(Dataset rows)
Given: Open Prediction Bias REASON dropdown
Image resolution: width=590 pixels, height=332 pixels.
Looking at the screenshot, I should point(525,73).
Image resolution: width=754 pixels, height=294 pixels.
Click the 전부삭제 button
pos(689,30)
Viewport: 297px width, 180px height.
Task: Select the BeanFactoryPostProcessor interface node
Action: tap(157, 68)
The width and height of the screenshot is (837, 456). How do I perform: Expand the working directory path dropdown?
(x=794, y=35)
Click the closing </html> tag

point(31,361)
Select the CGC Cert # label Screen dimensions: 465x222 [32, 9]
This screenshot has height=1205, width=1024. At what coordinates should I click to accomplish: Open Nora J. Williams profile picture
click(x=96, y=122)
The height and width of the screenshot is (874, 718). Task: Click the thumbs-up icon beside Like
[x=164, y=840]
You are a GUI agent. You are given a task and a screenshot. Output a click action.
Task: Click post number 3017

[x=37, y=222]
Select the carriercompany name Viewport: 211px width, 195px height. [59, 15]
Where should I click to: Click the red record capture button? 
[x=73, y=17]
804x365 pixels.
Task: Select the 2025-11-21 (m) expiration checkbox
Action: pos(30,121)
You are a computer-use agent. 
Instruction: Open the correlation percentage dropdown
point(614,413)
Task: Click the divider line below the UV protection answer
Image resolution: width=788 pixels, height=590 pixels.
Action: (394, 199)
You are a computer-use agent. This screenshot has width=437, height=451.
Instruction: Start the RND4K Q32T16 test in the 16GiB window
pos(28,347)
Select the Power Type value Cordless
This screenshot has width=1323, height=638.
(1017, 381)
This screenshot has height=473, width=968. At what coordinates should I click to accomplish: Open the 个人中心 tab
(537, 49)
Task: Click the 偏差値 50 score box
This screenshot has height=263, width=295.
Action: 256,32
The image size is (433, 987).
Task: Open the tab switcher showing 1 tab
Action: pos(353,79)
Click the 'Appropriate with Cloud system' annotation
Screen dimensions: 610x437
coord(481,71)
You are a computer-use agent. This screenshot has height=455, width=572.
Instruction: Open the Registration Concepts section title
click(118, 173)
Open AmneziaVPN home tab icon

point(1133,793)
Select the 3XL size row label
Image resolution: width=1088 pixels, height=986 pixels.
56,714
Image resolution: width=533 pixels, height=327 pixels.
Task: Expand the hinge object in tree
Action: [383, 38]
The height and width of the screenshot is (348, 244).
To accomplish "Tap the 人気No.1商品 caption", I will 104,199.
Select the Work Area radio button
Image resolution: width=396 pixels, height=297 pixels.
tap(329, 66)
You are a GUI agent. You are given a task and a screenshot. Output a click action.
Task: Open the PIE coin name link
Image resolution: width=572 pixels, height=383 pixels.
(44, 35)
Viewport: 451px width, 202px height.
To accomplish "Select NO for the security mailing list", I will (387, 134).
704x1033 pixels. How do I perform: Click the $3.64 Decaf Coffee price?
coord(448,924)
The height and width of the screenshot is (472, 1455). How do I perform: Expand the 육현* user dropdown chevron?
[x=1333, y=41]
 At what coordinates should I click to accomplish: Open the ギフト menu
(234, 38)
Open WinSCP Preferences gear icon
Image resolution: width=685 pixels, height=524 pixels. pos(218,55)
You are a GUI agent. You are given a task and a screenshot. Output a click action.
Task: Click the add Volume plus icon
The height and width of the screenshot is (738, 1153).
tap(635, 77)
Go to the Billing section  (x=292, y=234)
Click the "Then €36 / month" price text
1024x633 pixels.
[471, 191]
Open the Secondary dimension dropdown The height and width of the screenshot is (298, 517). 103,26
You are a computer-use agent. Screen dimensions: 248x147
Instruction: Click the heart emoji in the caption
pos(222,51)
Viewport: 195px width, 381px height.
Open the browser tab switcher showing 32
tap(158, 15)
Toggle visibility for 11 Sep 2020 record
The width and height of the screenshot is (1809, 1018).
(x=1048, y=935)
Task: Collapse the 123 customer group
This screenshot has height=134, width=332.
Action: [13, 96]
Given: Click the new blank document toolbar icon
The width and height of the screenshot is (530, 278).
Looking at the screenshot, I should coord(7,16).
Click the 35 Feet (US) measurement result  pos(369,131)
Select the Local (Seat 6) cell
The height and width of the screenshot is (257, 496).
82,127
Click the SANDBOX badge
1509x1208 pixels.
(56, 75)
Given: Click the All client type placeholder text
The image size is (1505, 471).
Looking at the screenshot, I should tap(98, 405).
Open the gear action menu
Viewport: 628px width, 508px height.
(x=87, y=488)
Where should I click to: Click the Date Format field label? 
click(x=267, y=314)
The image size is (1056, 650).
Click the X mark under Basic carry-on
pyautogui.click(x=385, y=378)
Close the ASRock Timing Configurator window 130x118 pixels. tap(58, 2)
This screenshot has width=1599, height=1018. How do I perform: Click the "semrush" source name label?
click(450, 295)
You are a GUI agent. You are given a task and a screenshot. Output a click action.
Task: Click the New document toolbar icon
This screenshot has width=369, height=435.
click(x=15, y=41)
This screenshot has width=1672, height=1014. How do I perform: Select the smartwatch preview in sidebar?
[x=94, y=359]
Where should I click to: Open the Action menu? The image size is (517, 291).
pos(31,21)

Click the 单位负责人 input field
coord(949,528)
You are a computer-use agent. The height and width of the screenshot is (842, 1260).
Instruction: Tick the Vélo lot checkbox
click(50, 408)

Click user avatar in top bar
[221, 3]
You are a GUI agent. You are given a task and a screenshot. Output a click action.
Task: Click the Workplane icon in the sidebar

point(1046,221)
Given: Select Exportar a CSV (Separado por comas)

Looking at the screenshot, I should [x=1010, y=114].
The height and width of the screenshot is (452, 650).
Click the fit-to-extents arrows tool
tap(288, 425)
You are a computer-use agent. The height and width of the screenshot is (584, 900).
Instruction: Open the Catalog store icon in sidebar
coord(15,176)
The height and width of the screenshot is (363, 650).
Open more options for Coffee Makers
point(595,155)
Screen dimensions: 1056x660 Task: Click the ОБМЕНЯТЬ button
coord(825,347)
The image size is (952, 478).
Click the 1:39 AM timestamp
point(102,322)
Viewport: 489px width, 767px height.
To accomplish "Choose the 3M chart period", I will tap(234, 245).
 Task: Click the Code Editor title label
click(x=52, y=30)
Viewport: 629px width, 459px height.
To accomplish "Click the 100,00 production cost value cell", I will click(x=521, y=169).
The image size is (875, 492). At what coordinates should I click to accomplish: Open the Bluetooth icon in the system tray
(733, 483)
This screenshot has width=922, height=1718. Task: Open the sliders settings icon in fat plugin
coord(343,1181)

** DESCRIPTION OF THE TASK **
Please find each line above that contains the word "dropdown" and copy it out in full.

** REPLY **
Given: Open Prediction Bias REASON dropdown
The width and height of the screenshot is (837, 456). How do I perform: Expand the working directory path dropdown?
Instruction: Open the correlation percentage dropdown
The height and width of the screenshot is (472, 1455). How do I perform: Expand the 육현* user dropdown chevron?
Open the Secondary dimension dropdown The height and width of the screenshot is (298, 517). 103,26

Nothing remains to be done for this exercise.